Daimler sucht wie auch viele IT-Firmen in der Region den frühen Kontakt mit Studierenden, etwa durch Bachelor- und Masterarbeiten oder Ferienjobs.

Aber auch in Richtung der Young Professionals wirft der Konzern Netze aus: Berufstätige mit interessanten Profilen werden durch Veranstaltungen wie das „Reboot Camp“ im vergangenen August zu einem Wechsel inspiriert. 870 Bewerbungen gab es laut Daimler. Die besten 120 wurden zu dem Event in die Unternehmenszentrale eingeladen – für 50 freie Stellen.
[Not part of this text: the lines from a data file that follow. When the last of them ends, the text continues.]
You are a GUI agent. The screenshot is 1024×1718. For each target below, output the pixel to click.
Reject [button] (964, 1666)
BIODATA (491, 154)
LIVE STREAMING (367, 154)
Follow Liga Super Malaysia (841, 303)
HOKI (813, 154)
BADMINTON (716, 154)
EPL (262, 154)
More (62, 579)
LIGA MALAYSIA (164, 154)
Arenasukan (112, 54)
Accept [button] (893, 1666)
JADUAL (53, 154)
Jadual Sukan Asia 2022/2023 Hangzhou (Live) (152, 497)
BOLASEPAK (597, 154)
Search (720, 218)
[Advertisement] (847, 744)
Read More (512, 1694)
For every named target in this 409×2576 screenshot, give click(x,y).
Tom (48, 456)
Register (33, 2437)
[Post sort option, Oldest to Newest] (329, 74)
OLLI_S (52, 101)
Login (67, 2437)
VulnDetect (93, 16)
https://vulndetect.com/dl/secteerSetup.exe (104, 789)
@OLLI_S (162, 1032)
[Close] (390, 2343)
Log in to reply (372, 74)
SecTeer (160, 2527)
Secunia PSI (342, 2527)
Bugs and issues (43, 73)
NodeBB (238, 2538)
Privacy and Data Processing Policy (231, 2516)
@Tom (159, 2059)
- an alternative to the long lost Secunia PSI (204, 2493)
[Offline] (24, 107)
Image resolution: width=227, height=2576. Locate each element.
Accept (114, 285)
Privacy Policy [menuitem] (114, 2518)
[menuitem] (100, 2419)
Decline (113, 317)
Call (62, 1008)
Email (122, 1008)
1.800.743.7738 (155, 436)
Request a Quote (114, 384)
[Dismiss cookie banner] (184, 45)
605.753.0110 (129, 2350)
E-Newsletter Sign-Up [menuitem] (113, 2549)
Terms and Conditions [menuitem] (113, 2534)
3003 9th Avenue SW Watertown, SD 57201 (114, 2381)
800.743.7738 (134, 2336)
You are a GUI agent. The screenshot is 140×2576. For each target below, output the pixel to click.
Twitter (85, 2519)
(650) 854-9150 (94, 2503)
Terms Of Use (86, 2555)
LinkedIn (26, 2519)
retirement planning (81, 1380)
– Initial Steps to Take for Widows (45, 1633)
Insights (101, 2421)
„Wir erproben an so einem Recruitingtag, ob man zueinander passt“, sagt Zeitz. „Das ist kein klassischer Auswahl-, sondern ein Matchingprozess, der von beiden Seiten kommt.“

Reboot-Camp der Daimler-Truck AG.
Recruiting-Tage mit Großevent-Charakter: Um künftige Beschäftigte mit „Engpassprofilen“ zu finden, scheuen Firmen wir Daimler Truck etwa bei ihrem „Reboot-Camp“ keine Kosten und Mühen. Foto: Daimler Truck AG

Der Aufwand für so ein Großevent ist hoch. Doch die Mühe lohnt sich: Nahezu alle 50 Stellen konnten laut Daimler innerhalb von zwei Tagen besetzt werden. „Ein großer Schritt nach vorn“, freut sich Zeitz.

Nicht alle Firmen sind so schnell und können so viel zahlen. „Bei großen Firmen ist das Gehalt mitunter heftig, da können Kleinere nicht mithalten“, sagt Personalvermittlerin Gutmann.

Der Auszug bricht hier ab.